Publicado em 28 de abril de 2017 às 22h04.

Nova York - O governo da Venezuela declarou nesta sexta-feira que não tem a intenção de pagar o que deve à Organização de Estados Americanos (OEA), um total de US$ 10,5 milhões, por considerar essa cobrança uma "humilhação".

"Ninguém pode me obrigar a pagar", afirmou o vice-ministro da Venezuela para a América do Norte e embaixador do país perante a OEA, Samuel Moncada, em coletiva de imprensa concedida no Consulado da Venezuela em Nova York.

Moncada se referiu ao tema após informar que, enquanto ele falava, a missão de seu país no organismo apresentava na sede da OEA uma carta na qual anunciava que se retiraria da organização, o que só poderá ser efetivado em dois anos.

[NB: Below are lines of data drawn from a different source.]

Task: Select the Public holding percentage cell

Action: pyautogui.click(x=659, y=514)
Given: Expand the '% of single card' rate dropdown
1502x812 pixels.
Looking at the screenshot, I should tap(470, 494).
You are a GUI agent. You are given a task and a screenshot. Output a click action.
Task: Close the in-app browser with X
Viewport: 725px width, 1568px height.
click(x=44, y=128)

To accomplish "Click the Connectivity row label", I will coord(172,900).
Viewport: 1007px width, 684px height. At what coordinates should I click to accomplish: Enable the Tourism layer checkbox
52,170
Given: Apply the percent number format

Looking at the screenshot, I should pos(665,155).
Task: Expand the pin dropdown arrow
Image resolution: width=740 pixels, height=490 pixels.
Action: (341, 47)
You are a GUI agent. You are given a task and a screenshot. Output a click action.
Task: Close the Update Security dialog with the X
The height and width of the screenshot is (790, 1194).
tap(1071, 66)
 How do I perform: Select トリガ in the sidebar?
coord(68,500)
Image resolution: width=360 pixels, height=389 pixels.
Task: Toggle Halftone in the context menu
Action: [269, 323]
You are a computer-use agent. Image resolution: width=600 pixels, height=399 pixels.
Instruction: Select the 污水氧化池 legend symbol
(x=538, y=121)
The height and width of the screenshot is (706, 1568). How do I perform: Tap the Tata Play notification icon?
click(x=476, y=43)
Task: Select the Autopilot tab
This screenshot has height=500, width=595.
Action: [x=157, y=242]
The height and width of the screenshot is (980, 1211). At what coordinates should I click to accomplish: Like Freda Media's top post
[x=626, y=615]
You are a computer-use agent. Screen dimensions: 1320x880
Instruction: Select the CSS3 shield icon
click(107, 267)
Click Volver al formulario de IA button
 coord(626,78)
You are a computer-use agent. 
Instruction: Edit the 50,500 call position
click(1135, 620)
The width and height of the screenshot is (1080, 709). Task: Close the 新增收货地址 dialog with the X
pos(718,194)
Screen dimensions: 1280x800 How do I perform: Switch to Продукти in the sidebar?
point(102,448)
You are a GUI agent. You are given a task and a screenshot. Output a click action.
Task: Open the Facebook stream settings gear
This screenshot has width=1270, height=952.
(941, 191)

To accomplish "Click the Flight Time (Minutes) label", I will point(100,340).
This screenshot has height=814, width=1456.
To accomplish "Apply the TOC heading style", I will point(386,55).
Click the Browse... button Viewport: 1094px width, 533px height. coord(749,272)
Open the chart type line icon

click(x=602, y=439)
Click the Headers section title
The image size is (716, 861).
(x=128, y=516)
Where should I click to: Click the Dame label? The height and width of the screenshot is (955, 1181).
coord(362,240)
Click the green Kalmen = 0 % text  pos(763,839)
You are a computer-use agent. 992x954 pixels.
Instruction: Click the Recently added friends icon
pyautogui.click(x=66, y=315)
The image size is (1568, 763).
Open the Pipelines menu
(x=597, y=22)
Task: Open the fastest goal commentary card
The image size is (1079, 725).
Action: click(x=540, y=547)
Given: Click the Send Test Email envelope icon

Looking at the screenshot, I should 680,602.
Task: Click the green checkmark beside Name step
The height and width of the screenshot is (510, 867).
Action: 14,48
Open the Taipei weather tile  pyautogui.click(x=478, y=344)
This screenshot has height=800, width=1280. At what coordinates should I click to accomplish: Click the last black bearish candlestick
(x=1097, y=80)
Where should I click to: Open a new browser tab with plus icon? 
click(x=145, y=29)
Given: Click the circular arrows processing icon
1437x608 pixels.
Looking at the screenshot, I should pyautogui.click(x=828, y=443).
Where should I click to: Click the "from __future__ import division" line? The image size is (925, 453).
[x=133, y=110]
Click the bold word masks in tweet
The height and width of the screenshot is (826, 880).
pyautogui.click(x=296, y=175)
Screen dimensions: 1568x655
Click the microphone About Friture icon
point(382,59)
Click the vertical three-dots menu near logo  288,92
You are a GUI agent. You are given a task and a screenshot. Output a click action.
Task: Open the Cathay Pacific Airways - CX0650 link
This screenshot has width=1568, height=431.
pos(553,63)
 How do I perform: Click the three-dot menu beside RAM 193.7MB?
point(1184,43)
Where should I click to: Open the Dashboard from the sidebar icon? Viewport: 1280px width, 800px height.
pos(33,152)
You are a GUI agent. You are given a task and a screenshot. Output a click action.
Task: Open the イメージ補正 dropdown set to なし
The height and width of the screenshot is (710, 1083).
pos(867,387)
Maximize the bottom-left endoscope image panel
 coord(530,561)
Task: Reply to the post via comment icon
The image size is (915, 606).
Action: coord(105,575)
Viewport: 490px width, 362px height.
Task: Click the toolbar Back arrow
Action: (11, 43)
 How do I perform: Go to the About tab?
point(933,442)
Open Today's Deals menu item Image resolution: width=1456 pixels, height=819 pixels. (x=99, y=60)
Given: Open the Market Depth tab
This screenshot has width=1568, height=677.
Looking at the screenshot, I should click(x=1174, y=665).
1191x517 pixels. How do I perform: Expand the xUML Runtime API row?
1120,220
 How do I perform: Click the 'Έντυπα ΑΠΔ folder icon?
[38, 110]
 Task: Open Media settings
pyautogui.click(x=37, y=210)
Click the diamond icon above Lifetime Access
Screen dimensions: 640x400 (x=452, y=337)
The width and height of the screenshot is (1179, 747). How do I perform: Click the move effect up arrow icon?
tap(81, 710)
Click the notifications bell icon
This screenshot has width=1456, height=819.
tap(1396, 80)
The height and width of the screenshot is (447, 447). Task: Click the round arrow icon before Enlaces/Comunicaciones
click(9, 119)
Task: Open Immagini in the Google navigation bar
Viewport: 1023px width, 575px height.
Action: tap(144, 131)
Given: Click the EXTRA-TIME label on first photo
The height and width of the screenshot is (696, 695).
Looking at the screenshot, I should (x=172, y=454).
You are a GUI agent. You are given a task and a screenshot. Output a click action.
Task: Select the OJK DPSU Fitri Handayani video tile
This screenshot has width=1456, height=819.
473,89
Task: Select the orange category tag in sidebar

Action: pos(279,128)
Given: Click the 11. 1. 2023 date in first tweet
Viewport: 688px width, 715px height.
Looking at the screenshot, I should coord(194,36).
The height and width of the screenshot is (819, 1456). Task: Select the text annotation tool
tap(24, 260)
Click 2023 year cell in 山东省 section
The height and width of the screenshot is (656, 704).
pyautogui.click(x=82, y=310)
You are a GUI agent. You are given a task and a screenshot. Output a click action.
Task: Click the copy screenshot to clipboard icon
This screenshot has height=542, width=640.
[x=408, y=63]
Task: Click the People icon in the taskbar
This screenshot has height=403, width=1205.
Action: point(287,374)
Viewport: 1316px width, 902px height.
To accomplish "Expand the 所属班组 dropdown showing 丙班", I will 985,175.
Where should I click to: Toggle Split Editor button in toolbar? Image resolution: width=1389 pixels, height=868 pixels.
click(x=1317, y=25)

A saída da Venezuela, que já havia sido antecipada pelas autoridades de Caracas, deixa no ar uma dívida de US$ 8,7 milhões de cotas atrasadas, mais US$ 1,8 milhão que o país deveria pagar neste ano.

O artigo 143 da Carta da OEA, que regula a saída de um Estado-membro, indica que este "ficará desvinculado da Organização após de ter cumprido com as obrigações emanadas da presente Carta".

Entre essas obrigações está quitar que deve, assim como respeitar os direitos humanos, a democracia representativa, a separação de poderes e a liberdade de expressão, como estipula a Carta, o documento de fundação da entidade, feito em 1948.